### [Given exercise a]
Show every line of the records that contains the string "Task", matching case exactly.

Overview of ICU collation settings
ICU use is becoming more prominent in PostgreSQL. One of the benefits that ICU offers is a lot of customization options for collations. Some of these are given as examples in the PostgreSQL documentation, but I have always found it hard to get complete and easily-accessible information about this.
So for this article, I dug deeper and looked up all the collation settings that there are and tried to work out examples for each one.
I recommend reading my previous article on how collation works. But even if you haven’t done that, this should be interesting as an overview of the possibilities.
That standard document to use as the starting point is Unicode Technical Standard #35: Unicode Locale Data Markup Language – Part 5: Collation. The primary purpose of that document (or document series) is to specify a way to specify locale data. As part of it, it also specifies various settings and other ways to customize collations.
The other place to look is in the source code of CLDR, which is the data that ICU actually uses: https://github.com/unicode-org/cldr/blob/main/common/bcp47/collation.xml
Note that while the Unicode Collation Algorithm (UCA) and other Unicode standards on the one side and ICU and CLDR on the other are closely aligned, there are minor documented differences, for example different defaults for some settings. In practice, you can ignore the UCA defaults and only pay attention to the ICU defaults, but it is worth being aware of this when studying various documents.
There are two groups of collation customizations, and I will split this article into two to keep it manageable:
-
Parametric settings: These are settings that change the collation order in some algorithmic way independent of the underlying data or language. An example of this is
und-u-ka-shifted
(see below). -
Settings that choose a collation variant defined in some other specification. Examples of this are
und-u-co-emoji
andde-u-co-phonebk
.
In this article, I’m going to look at the parametric settings in more detail. I’ll leave the other settings for a future article.
You can also follow the more technical specification of the parametric settings here: https://www.unicode.org/reports/tr35/tr35-collation.html#Collation_Settings. For each setting, I’m also going to quote the definition from the CLDR XML file, for easy reference.
A note on specifying locale names: This could be a topic on its own,
but just to help understand the below: There are two ways to specify
locale names in ICU: The modern BCP 47 syntax like en-u-kn-true
and
the old ICU-specific one like en@colNumeric=yes
. In this article,
I’m going to use the BCP 47 syntax throughout, but I’m using the
older, more verbose keys as section headings, for easier navigation.
The specification for BCP 47 is RFC
5646. The -u-
you see
in the examples below is the extension identifier
registered
to Unicode. The reference for that extension in turn is RFC
6067, which points to
https://cldr.unicode.org/index/bcp47-extension, which then points to
the above XML file for collation-specific information. (There are
other locale concerns beyond collation, such as calendars and number
formatting, which are covered by these specifications but are not
relevant to this article.)

### [Given exercise b]
Retype the passage of the article on ICU collation settings word for word, starting with "Overview of ICU" and going on through "information about this.".

### [Provided information]

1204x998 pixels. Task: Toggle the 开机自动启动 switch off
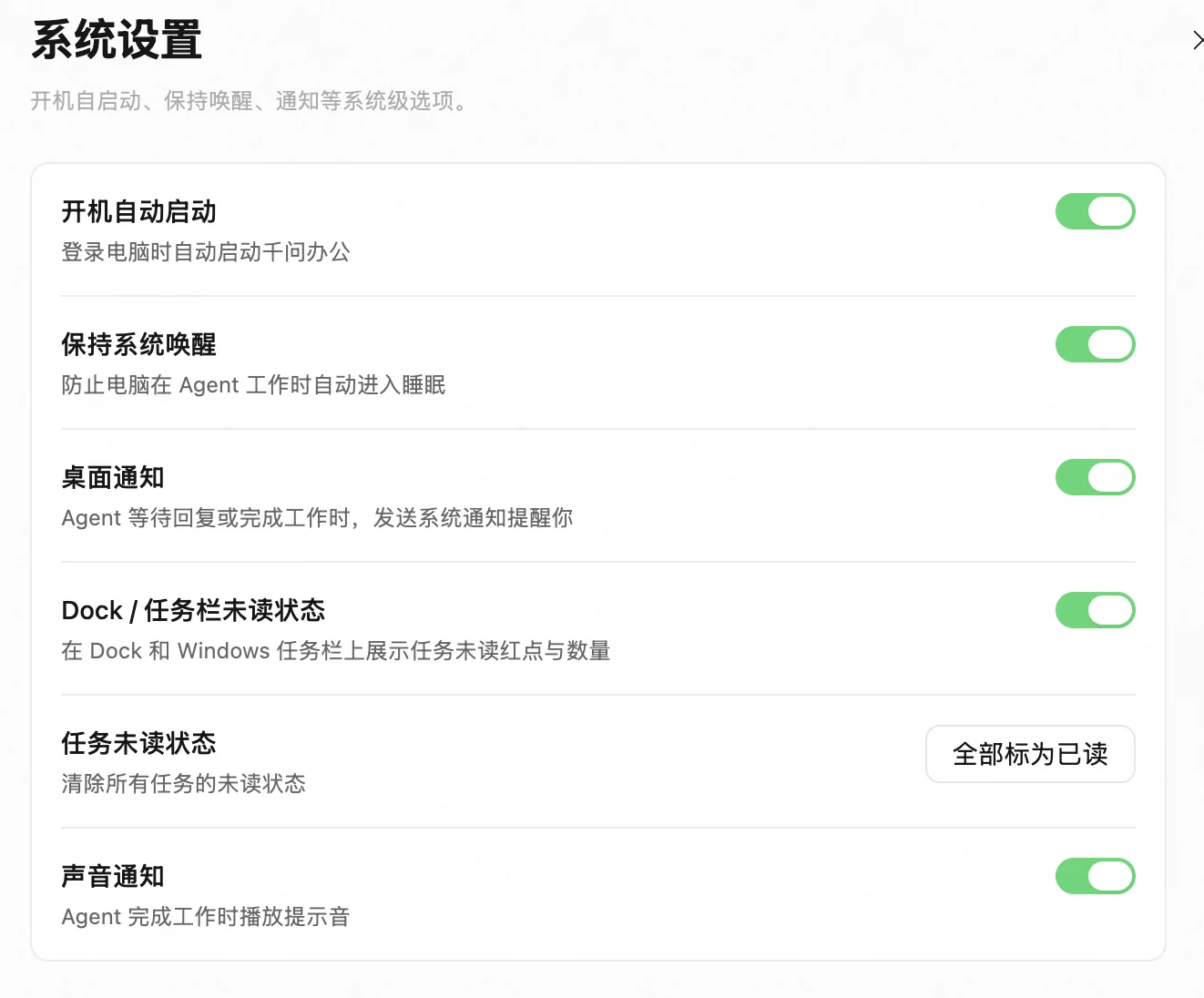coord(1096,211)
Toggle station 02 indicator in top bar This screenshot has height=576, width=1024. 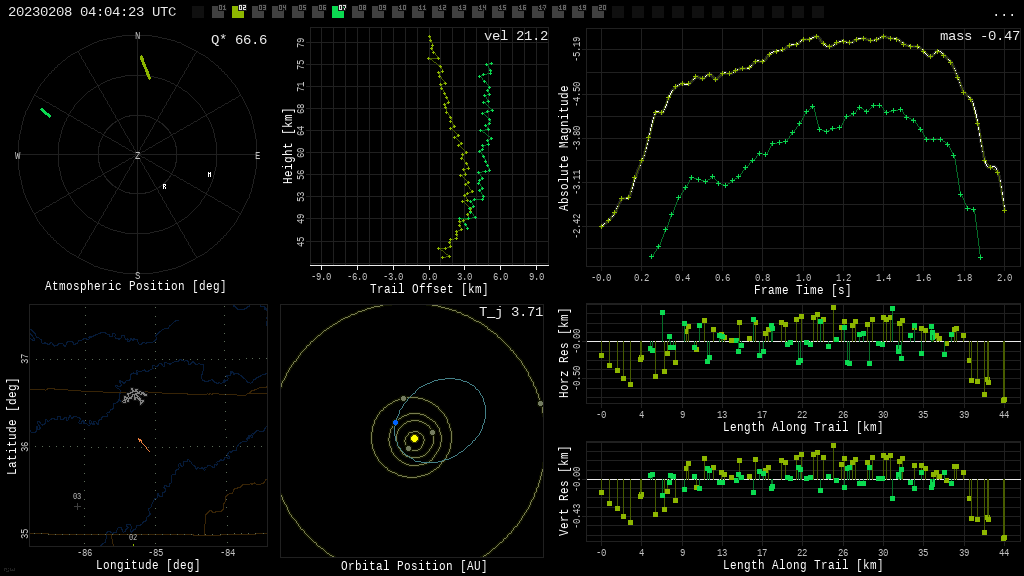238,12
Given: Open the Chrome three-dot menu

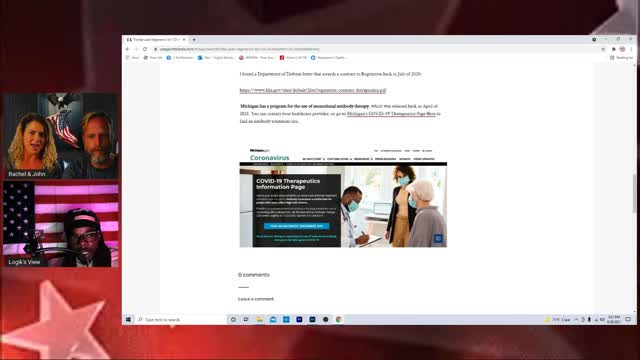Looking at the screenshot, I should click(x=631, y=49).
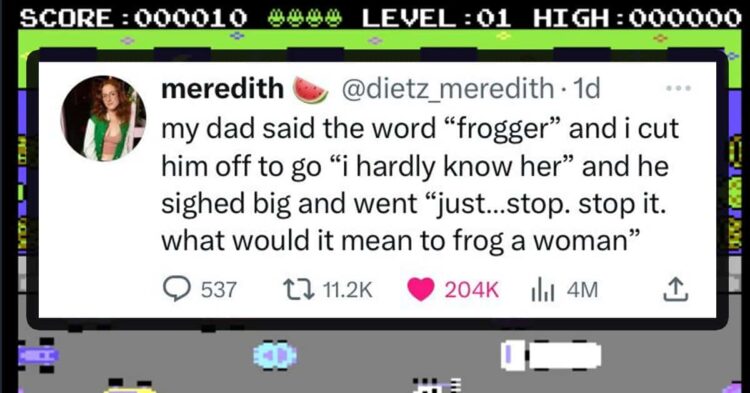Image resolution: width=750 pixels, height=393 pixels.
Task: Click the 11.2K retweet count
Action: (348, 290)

### [Correct answer a]
1204x998 pixels. Task: Toggle the 开机自动启动 switch off
Task: Click the 11.2K retweet count

### [Correct answer b]
Overview of ICU collation settings
ICU use is becoming more prominent in PostgreSQL. One of the benefits that ICU offers is a lot of customization options for collations. Some of these are given as examples in the PostgreSQL documentation, but I have always found it hard to get complete and easily-accessible information about this.